In light of the foregoing analysis, Defendants' Motion for Summary Judgment as to Plaintiffs' First, Second, Third and Sixth causes of action will be granted.

2. Plaintiffs' Fiduciary Duty Claims

An employer enters into a fiduciary relationship with their employees in relation to a benefits plan to the extent the employer has discretionary authority or control in the management or administration of the plan. Bouboulis, 442 F.3d at 63. ERISA §§ 404(a)(1)(A), (B), and (D) provide that:

a fiduciary shall discharge his duties with respect to a plan solely in the interest of the participants and beneficiaries and- . . . (B) with the care, skill, prudence, and diligence under the circumstances then prevailing that a prudent man acting in a like capacity and familiar in such matters would use in the conduct of an enterprise of a like character and with like aims; . . . and (D) in accordance with the documents and instruments governing the plan insofar as such documents and instruments are consistent with the provisions of this subchapter and subchapter III of this chapter.
Id. at 102 (quoting 29 U.S.C. § 1104(a)).

In the present case, the parties dispute whether Defendants use of Plaintiffs' contributions to pay premiums on the Prudential policy constitutes a fiduciary breach, whether Defendants made fiduciary misrepresentations to Plaintiffs, and whether Defendants had a duty to notify Plaintiffs of that fact that payments under Plan A were being used to pay Plan B's premium liabilities.

At the outset, the Court notes that the mere act of an employer changing an insurance plan, such as by adding an additional benefit structure, does not trigger a violation of fiduciary duties. Hughes Aircraft Co., v. Jacobson, 525 U.S. 432, 443-44, 119 S. Ct. 755, 763, 142 L. Ed. 2d 881 (1999). "ERISA's fiduciary duty requirement simply is not implicated where [an employer], acting as the Plan's settlor, makes a decision regarding the form or structure of the Plan such as who is entitled to receive Plan benefits and in what amounts, or how such benefits are calculated. Id. at 444. The creation of a new benefit structure does not create a second plan, provided the employer draws from a single pool to pay both the plan's pre and post-amendment obligations. Id. at 442.

=======

Written request A
In the court opinion on ERISA fiduciary duty claims, under what condition does creating a new benefit structure not create a second plan?
Written request B
Carry on the court opinion on ERISA fiduciary duty claims, starting after its final sentence.
The material after this point comes from a separate source and has no connection to the court opinion on ERISA fiduciary duty claims.

Given information
=======

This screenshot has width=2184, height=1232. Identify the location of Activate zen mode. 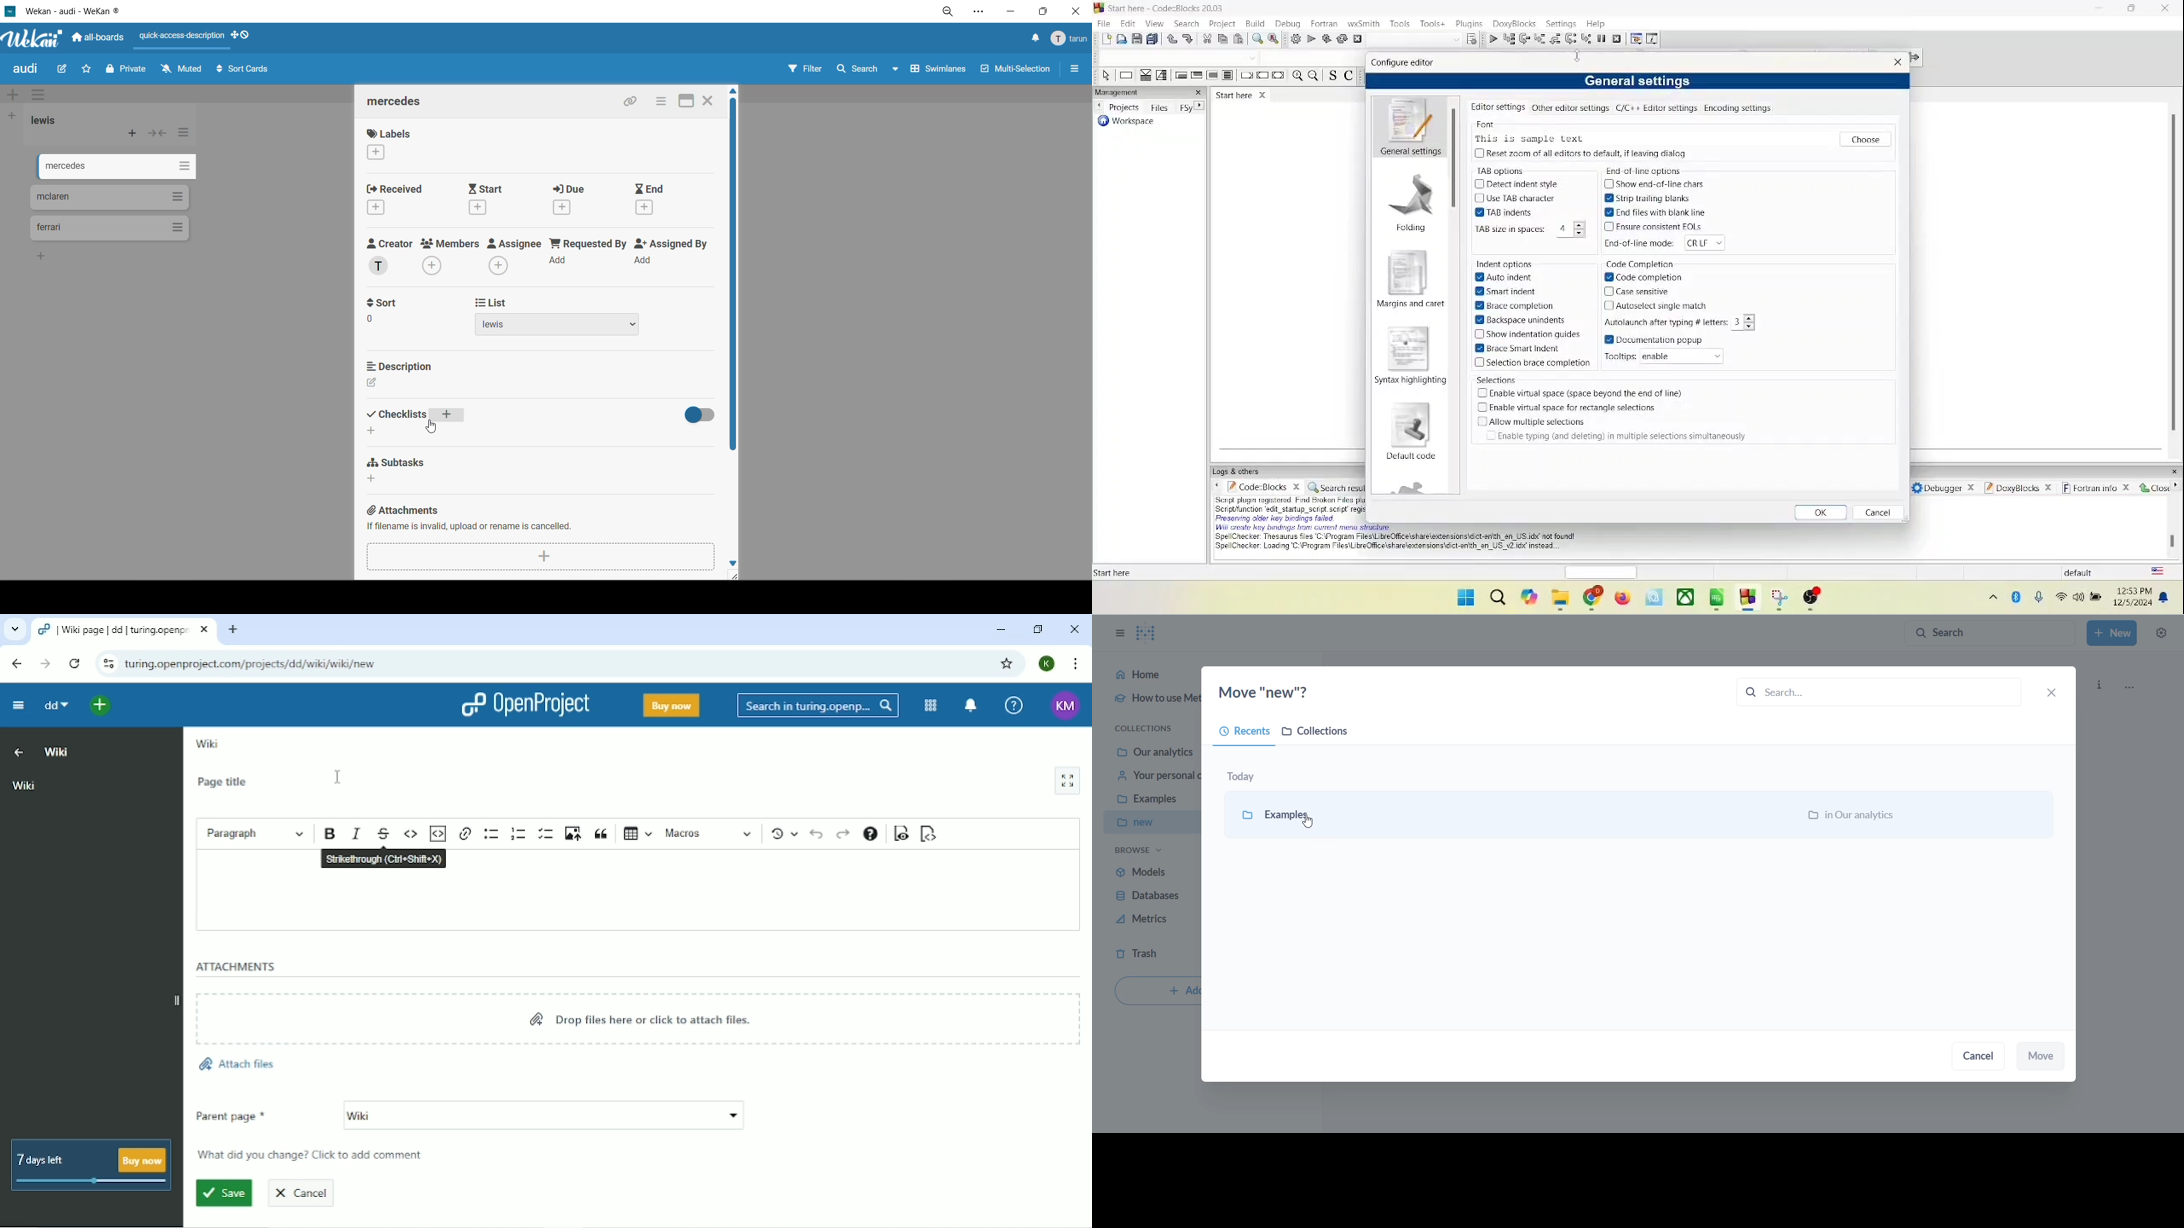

=======

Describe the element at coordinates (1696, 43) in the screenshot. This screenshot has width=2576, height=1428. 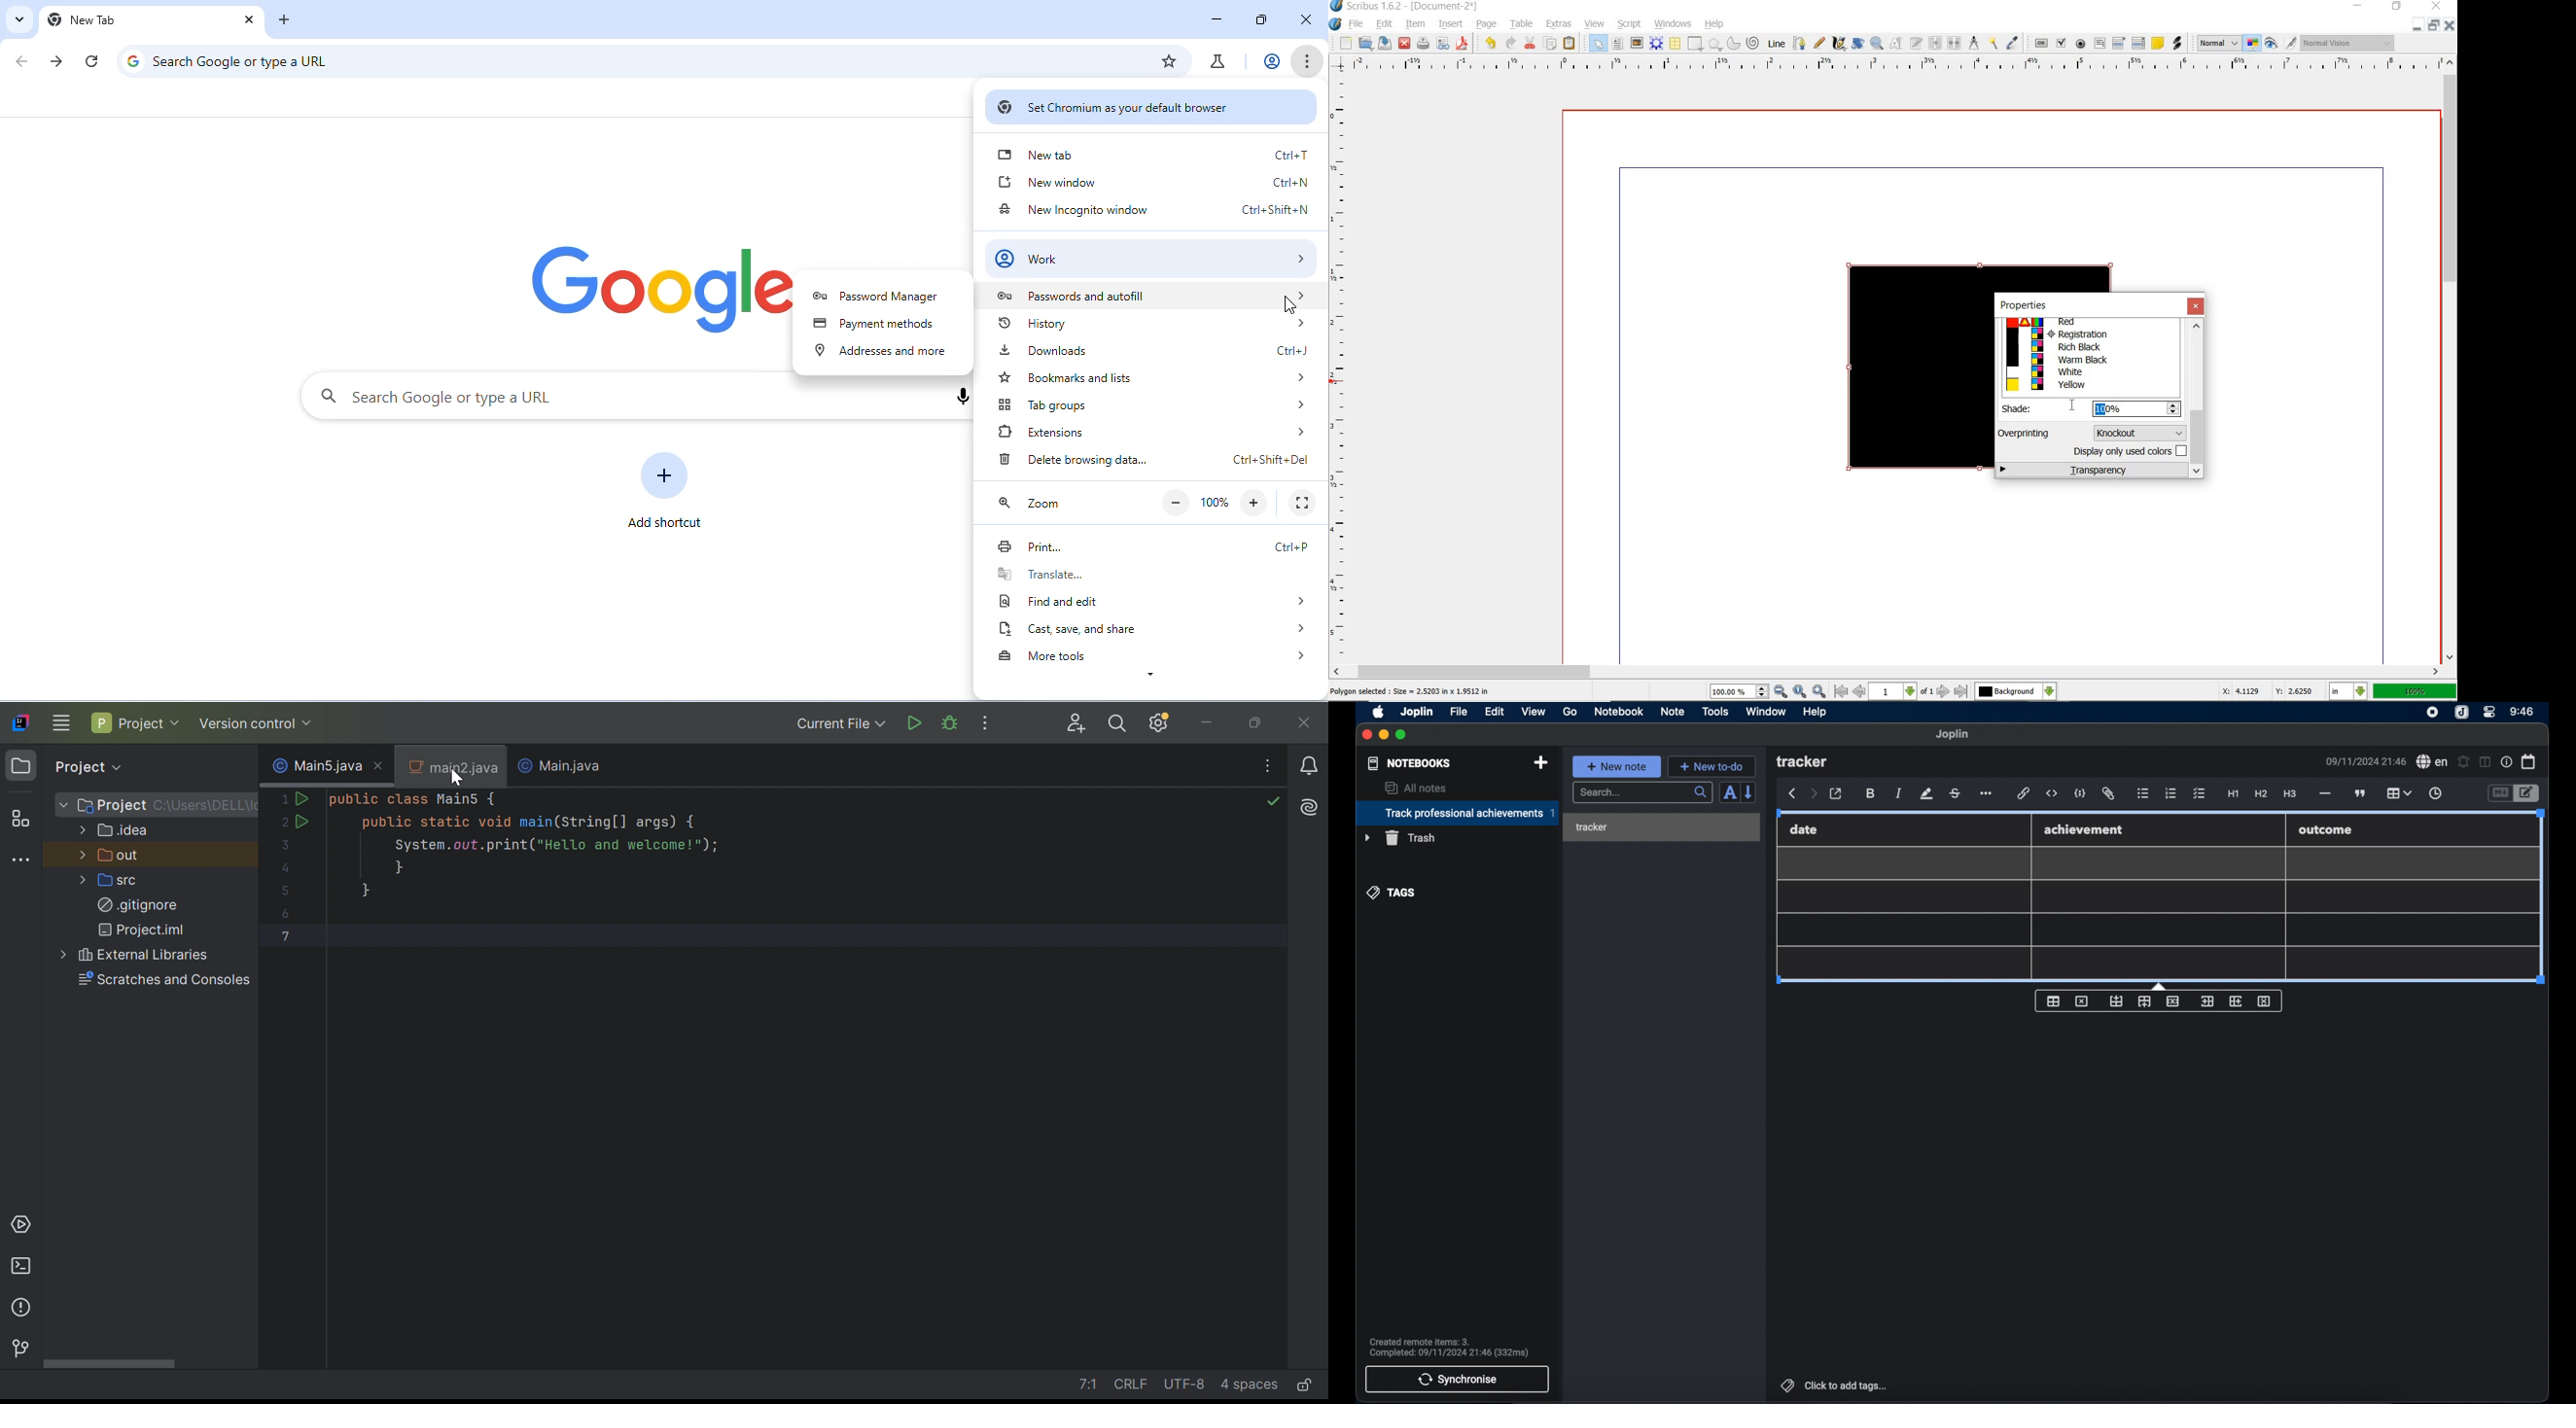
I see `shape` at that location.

=======

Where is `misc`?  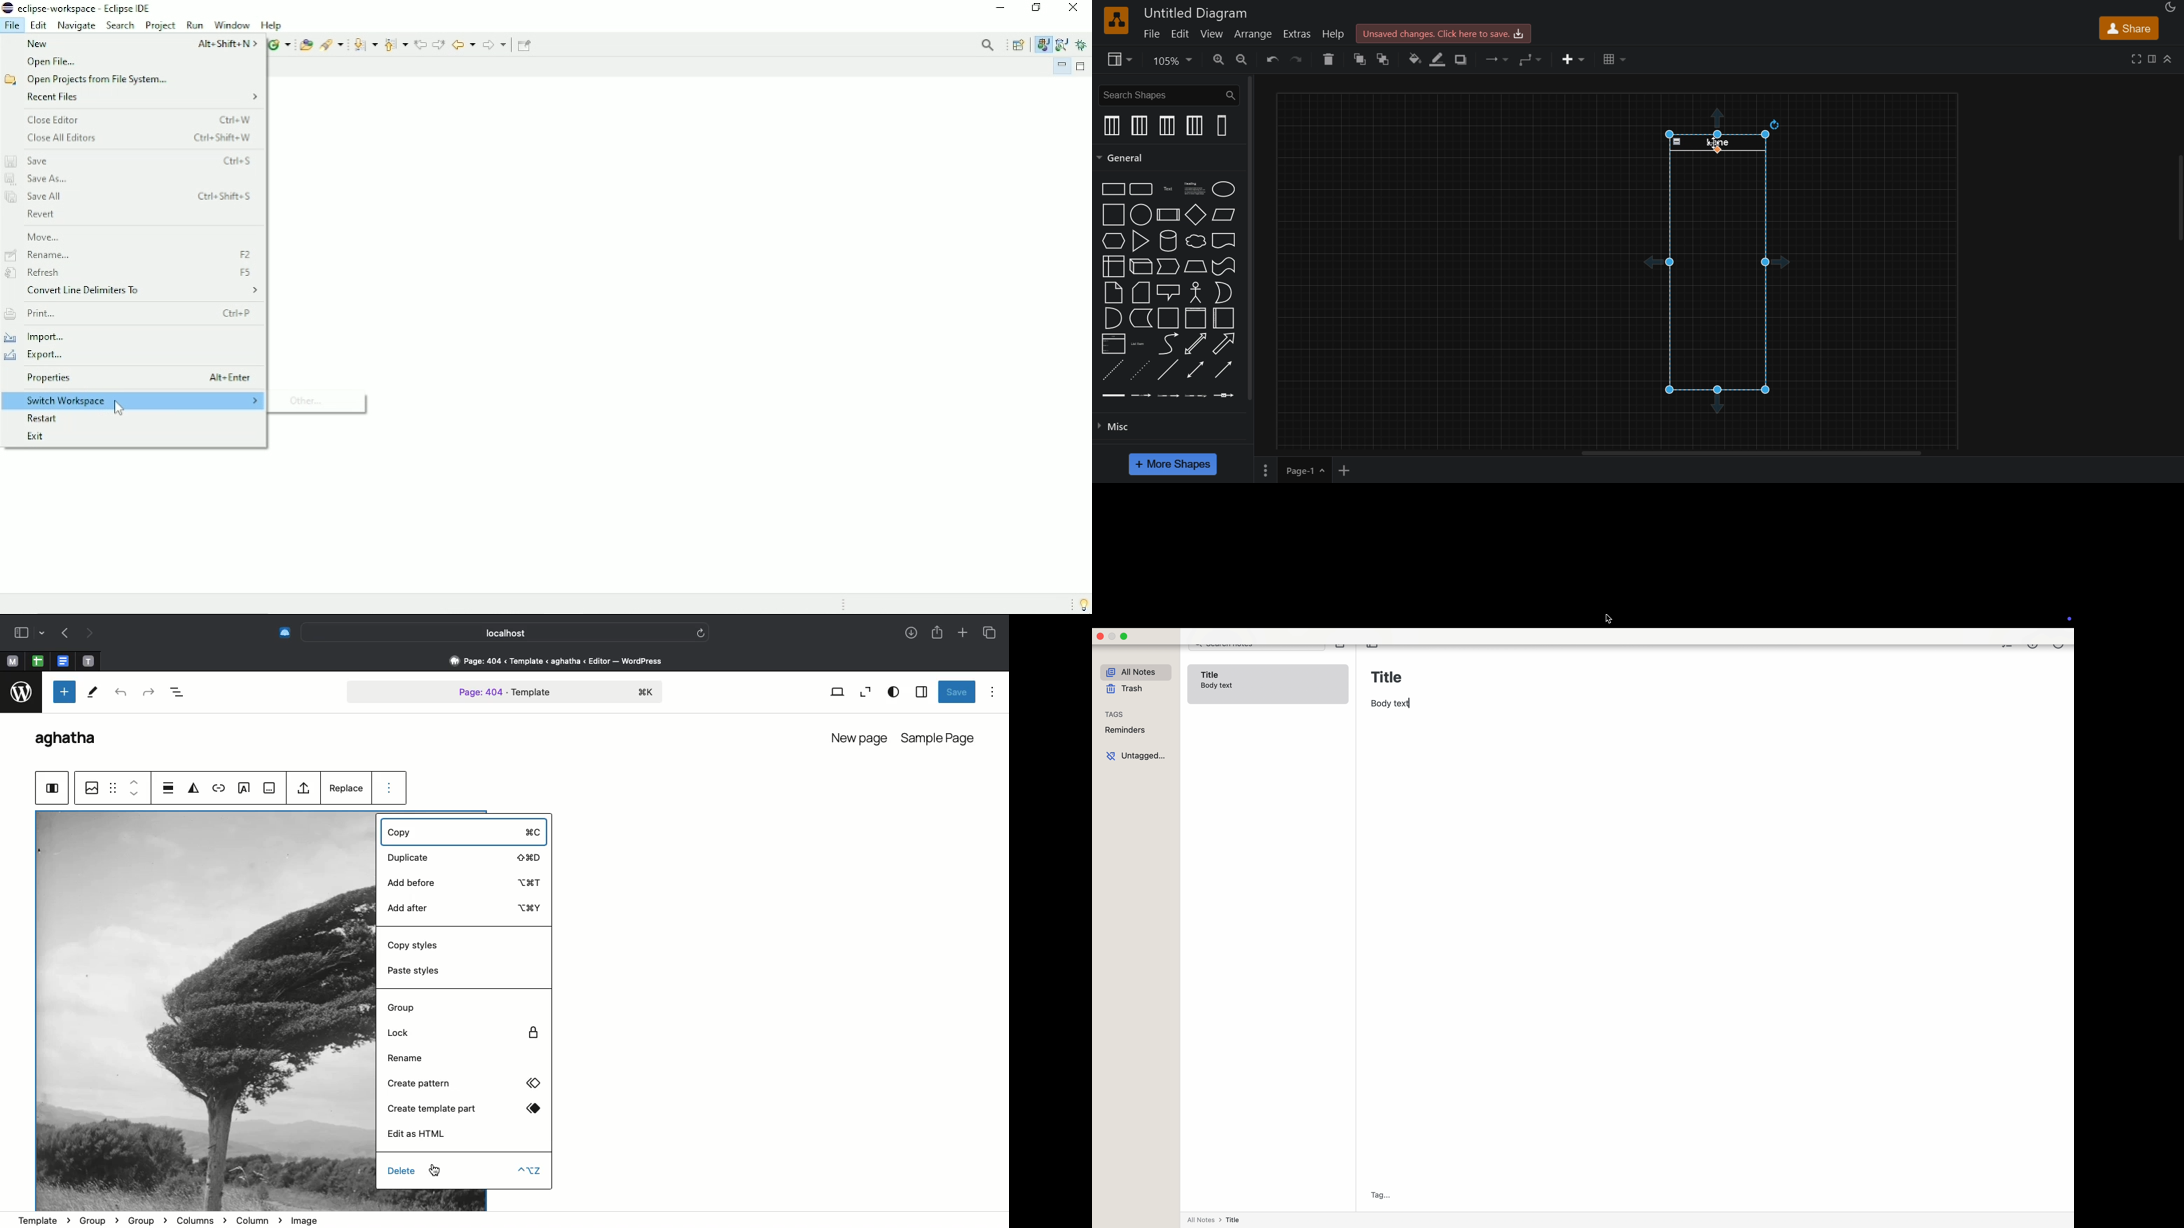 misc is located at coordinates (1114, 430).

=======

Final answer A
It does not create a second plan as long as the employer draws from a single pool to pay both the plan's pre- and post-amendment obligations.

Final answer B
In the present case, Plaintiffs allege that Defendants used contributions by Plan A participants to pay Defendants' insurance premium liabilities for employees covered under Plan B. Plaintiffs argue that the failure to use these contributions for the exclusive benefit of Plan A beneficiaries constitutes a breach of a fiduciary duty. (Pls.' Opp. 22.) § 403(c)(1) of ERISA, 29 U.S.C. § 1103(c)(1) provides that "the assets of a plan shall never inure to the benefit of any employer and shall be held for the exclusive purposes of providing benefits to participants in the plan." ERISA's anti-inurement provision "focuses exclusively on whether fund assets were used to pay pension benefits to plan participants." Flanigan v. General Elec. Co., 242 F.3d 78, 88 (2d Cir. 2001) (quoting Hughes Aircraft, 525 U.S. at 442).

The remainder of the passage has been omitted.